Yeşil Bina, en genel tarifiyle çevresel açıdan sürdürülebilirlik öncelikleri gözetilerek tasarlanıp inşa edilmiş bina demek. Çevresel açıdan sürdürülebilirliğin sağlanması da; binanın faaliyete geçtikten sonraki enerji tüketimi; inşaat esnasında oluşturduğu kirlilik ve atıkların minimize edilmesi; kullanılacak olan malzemelerin, binanın yaşam döngüsünü tamamlandığındaki geri dönüşümlerinin hesaba katılması; suyun kontrollü kullanımı; bina içinde barındıracağı insanlara temiz hava kalitesi sağlanması, gün ışığından faydalanılması; doğal havalandırma olanaklarının çözülmesi ve sağlık bakımından katkı sağlayabilecek diğer unsurların dikkate alınmasıyla gerçekleşiyor.

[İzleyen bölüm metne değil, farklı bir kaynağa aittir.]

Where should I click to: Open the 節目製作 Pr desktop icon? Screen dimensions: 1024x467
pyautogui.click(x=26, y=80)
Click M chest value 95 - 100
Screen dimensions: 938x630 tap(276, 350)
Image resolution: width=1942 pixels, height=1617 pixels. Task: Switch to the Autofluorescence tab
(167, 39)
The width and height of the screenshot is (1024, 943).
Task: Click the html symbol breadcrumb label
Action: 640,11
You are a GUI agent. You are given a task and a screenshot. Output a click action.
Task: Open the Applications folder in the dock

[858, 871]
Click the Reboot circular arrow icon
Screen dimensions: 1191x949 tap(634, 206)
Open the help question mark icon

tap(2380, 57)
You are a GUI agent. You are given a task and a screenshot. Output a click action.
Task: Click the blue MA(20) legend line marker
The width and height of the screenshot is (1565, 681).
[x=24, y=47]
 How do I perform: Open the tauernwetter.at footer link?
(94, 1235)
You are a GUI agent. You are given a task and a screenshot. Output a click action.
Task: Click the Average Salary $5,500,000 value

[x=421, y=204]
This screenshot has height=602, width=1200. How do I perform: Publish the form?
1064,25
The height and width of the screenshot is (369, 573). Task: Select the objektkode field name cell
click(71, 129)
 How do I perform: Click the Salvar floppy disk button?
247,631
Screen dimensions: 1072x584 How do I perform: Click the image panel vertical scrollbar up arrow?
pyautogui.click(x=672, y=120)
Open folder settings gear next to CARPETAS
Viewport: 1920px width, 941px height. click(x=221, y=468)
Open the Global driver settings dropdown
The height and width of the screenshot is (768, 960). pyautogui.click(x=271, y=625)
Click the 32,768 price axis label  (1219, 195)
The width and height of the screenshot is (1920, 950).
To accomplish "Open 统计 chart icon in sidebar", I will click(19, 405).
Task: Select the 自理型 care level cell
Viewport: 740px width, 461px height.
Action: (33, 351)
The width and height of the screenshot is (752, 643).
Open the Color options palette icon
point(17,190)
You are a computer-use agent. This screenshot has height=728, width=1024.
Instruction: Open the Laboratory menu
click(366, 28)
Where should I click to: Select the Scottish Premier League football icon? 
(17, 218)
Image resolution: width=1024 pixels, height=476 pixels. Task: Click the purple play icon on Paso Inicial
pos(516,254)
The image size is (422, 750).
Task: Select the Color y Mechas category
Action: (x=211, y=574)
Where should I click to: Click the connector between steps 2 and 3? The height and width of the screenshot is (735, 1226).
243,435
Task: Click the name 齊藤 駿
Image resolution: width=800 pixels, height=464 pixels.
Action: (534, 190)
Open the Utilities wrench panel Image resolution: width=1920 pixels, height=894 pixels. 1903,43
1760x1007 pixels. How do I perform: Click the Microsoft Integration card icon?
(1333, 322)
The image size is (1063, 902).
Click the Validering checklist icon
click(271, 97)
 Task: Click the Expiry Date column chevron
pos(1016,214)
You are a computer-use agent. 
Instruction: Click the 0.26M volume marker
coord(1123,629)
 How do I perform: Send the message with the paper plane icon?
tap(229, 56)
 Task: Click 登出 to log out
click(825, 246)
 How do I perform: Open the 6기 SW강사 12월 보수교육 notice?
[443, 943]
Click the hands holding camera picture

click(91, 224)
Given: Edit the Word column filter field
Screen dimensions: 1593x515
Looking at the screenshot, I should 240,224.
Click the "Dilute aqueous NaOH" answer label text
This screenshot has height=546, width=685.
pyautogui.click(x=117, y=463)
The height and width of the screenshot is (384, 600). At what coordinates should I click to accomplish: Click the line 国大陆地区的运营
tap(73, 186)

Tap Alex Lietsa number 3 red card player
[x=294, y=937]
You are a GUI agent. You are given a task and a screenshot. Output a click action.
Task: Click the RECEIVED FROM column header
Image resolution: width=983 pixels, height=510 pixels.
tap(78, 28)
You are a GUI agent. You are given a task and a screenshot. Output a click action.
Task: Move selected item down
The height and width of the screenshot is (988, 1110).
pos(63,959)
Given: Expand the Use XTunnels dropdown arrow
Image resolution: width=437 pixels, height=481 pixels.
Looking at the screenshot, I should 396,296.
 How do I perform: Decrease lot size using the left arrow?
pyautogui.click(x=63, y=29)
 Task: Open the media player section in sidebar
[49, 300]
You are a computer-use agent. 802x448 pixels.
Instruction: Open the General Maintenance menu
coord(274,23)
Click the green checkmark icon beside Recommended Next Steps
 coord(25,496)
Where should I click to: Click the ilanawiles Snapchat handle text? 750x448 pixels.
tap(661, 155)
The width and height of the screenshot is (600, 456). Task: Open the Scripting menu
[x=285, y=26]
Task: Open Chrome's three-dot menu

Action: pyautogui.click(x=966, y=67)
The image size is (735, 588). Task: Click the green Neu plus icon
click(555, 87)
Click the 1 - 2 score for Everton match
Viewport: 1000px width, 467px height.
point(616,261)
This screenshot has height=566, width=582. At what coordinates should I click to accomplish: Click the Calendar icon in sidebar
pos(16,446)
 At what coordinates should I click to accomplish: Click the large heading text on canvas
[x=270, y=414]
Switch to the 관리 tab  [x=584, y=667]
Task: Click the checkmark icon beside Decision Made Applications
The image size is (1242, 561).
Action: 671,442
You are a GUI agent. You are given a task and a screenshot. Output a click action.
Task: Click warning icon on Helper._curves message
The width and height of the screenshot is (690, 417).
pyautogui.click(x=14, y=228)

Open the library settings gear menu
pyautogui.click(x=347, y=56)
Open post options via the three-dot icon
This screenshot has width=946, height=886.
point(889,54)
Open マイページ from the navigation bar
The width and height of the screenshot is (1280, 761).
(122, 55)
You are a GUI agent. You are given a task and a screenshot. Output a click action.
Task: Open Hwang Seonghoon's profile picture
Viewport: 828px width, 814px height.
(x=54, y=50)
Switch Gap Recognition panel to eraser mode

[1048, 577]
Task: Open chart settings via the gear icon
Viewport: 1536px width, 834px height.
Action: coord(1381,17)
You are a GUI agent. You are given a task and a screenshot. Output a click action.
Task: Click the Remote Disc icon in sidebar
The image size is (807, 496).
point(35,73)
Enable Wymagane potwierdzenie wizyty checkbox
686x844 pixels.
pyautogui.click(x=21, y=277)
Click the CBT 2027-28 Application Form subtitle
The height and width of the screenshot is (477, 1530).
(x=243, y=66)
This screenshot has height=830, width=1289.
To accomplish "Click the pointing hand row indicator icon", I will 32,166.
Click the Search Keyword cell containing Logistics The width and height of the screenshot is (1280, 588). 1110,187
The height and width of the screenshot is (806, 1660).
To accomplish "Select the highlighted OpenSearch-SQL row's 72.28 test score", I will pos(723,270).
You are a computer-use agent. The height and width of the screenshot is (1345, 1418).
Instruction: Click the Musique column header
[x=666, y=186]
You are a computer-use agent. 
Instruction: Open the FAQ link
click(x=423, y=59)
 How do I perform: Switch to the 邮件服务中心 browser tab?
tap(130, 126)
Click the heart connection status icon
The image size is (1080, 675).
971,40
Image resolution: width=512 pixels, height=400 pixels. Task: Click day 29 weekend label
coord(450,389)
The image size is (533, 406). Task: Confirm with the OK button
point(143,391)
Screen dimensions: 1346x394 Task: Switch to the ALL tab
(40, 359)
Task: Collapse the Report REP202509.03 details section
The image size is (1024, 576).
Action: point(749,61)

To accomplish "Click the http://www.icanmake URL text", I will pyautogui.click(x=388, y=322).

“Yeşil” kriterler esas alınarak gerçekleştirilen bir inşaat ancak ve ancak “yeşil” bir tasarımın sonucunda hayata geçebiliyor. Arazi seçimiyle başlayan bu süreç (seçilen arazinin altyapısının tamamlanmış ve toplu ulaşım güzergahlarında yer alması), binanın yönünü seçmek (havalandırma ve gün ışığı çözümleri), binada kullanılacak olan malzemelerin seçimi (malzemelerin bölgesel olanaklar dahilinde seçilmesi, ulaşımda harcanacak karbon emisyonlarını minimize edecektir, aynı zamanda binanın yaşam döngüsünü hesaba katarak kullanılacak olan malzemelerin bina yaşam döngüsünü tamamladığındaki geri dönüşümlerini hesaba katmak), doğal havalandırma olanaklarından faydalanmak (bu konuda özellikle ülkemizde anonim mimari dahilinde yerel tecrübeler fayda sunmaktalar), gün ışığını etkin kullanmak, iç mekan ekipmanlarının ekolojik bilinçle seçimi (aydınlatma elemanlarından kullanılacak boyanın niteliğine, “gri su” kullanımından döşemelerin seçimine kadar her bir kalem için ekolojik seçenekler mevcut) ile devam ediyor.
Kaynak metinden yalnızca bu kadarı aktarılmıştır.